### [Text provided]
'''

Tiger sharks should be listed as endangered in Australian waters, says the Australian Marine Conservation Society (AMCS) and Humane Society International (HSI), after a study reported a shocking 71 per cent decline in only three decades.
The authors of the study, in the journal Biological Conservation, commented that commercial fishing was likely a major cause of the plummeting numbers over the last 33 years. Queensland’s lethal Shark Control Program (SCP) was another significant cause of the crash in numbers. This decline would qualify tiger sharks on the east coast of Australia for an endangered listing, they said.
Dr Leonardo Guida, shark scientist at AMCS said: “This research is yet another sign that Australia isn’t doing enough to protect the tiger shark from heading to extinction. It was only a few months ago a major study revealed that the east coast of Australia was one of the few places in the world where tiger sharks experienced the greatest threat from commercial fishing.”
The Queensland Shark Control Program (SCP) catches and kills marine wildlife throughout the state, including within the Great Barrier Reef Marine Park. Tiger sharks are one of 19 target shark species in the SCP and are shot dead if caught alive. Since 2001, the SCP has killed over 10,000 animals, including more than 2,500 tiger sharks1.
Lawrence Chlebeck, Marine Campaigner at HSI said: “Tiger sharks are crucial to the health of the Great Barrier Reef because they keep food webs in check. The science tells us that killing sharks does not improve beach safety. To protect the Reef the Queensland Government needs to protect sharks and implement more modern and effective strategies to protect swimmers.”
HSI has challenged the impact of the SCP on the reef ecosystem, and its inability to protect ocean users. The Administrative Appeals Tribunal in Brisbane ruled in favour of HSI and ordered an end to the shooting of tiger sharks, but the Queensland Government has sought to overturn the decision in the Federal Court.

'''

### [Raw data]
'''

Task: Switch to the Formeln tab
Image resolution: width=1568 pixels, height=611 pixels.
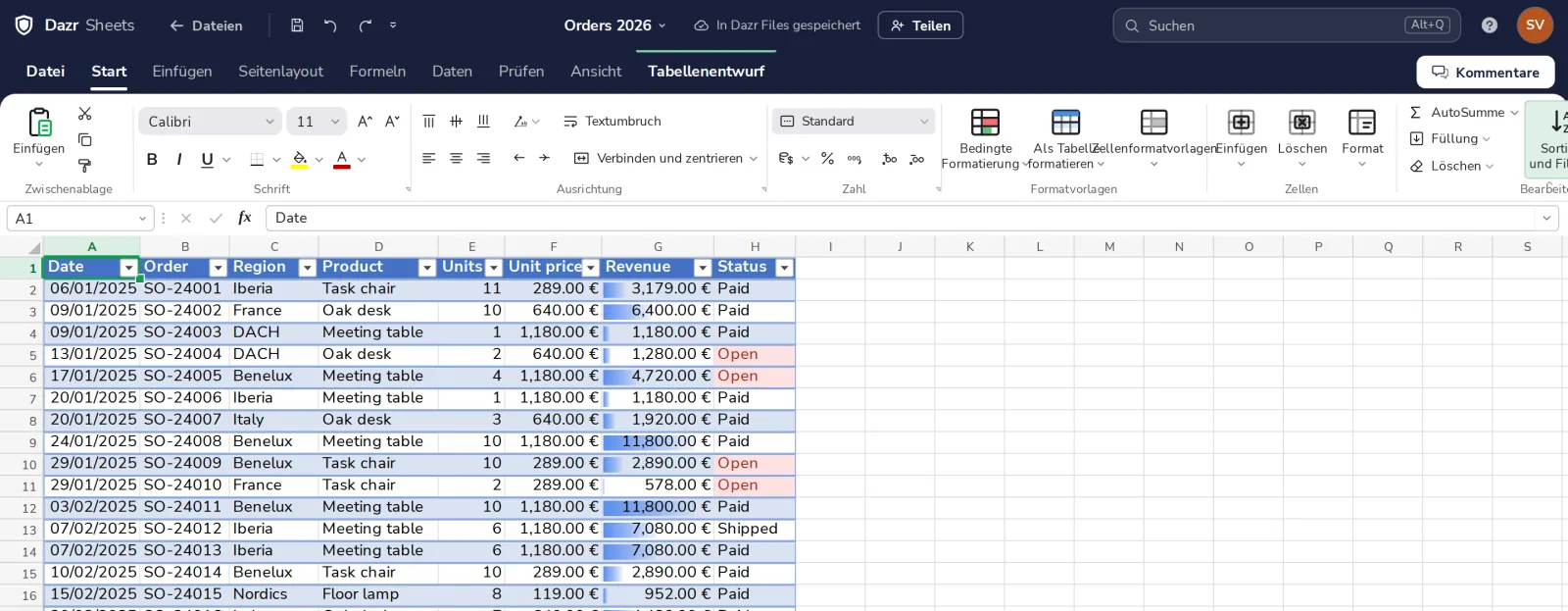Action: pyautogui.click(x=377, y=71)
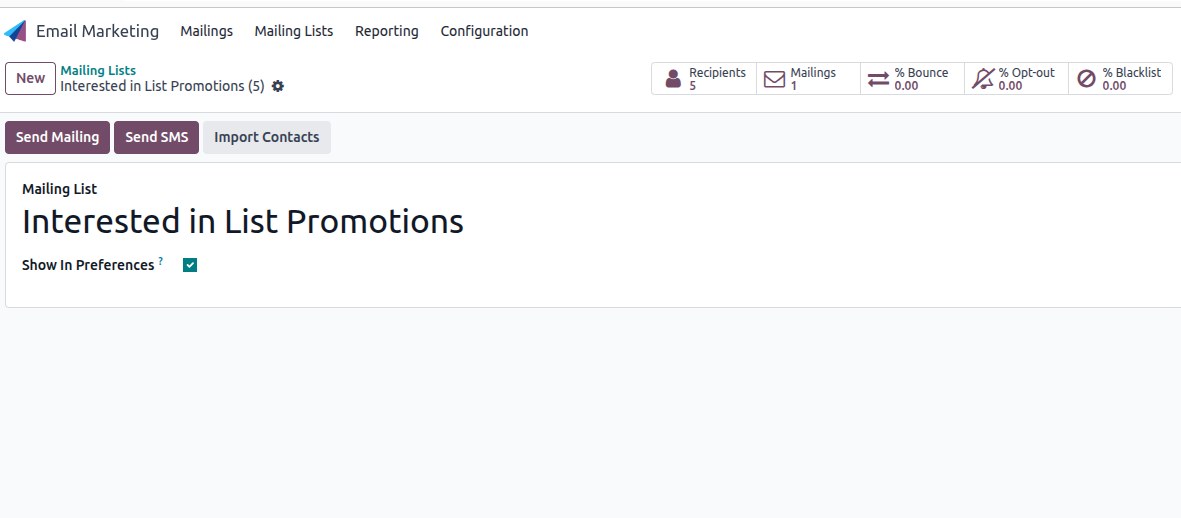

'''

### [Work instruction]
Please write out the part of the tiger shark article above from "Tiger sharks should" up to and including "only three decades.", with no changes.

### [Result of the task]
Tiger sharks should be listed as endangered in Australian waters, says the Australian Marine Conservation Society (AMCS) and Humane Society International (HSI), after a study reported a shocking 71 per cent decline in only three decades.